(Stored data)
►

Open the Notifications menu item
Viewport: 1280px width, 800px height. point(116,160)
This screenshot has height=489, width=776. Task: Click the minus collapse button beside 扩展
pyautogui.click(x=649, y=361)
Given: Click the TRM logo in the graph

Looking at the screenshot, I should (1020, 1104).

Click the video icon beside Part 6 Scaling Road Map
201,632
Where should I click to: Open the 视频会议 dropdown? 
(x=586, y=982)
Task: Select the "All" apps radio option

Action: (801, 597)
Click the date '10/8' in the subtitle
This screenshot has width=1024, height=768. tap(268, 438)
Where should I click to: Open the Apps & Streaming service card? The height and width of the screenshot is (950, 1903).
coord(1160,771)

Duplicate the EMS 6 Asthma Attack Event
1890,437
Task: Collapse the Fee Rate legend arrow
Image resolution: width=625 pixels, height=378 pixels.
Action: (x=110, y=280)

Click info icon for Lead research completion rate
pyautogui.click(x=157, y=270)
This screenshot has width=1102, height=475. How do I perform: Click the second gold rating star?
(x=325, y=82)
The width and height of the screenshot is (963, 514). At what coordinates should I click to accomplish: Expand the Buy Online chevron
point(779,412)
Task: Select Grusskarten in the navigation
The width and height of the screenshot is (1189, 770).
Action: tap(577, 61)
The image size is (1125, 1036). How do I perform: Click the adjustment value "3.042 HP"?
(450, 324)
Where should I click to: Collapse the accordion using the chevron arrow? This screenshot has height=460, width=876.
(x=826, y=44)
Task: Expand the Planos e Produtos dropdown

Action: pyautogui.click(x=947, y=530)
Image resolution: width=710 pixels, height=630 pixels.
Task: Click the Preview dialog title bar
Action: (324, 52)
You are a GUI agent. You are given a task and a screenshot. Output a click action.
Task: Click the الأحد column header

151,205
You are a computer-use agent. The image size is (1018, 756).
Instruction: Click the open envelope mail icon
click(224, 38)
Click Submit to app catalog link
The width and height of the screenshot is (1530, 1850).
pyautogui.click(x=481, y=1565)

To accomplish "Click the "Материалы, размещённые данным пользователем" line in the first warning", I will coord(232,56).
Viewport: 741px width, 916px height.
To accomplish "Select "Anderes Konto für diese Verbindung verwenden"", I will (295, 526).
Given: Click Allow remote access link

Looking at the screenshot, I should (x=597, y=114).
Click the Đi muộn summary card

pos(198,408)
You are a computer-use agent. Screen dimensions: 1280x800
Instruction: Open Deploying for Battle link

◄

• [What the exercise asks] What is needed is every line from the data above that includes the string "computer", copied out.

• [Written reply]
You are a computer-use agent. The image size is (1018, 756).
You are a computer-use agent. Screen dimensions: 1280x800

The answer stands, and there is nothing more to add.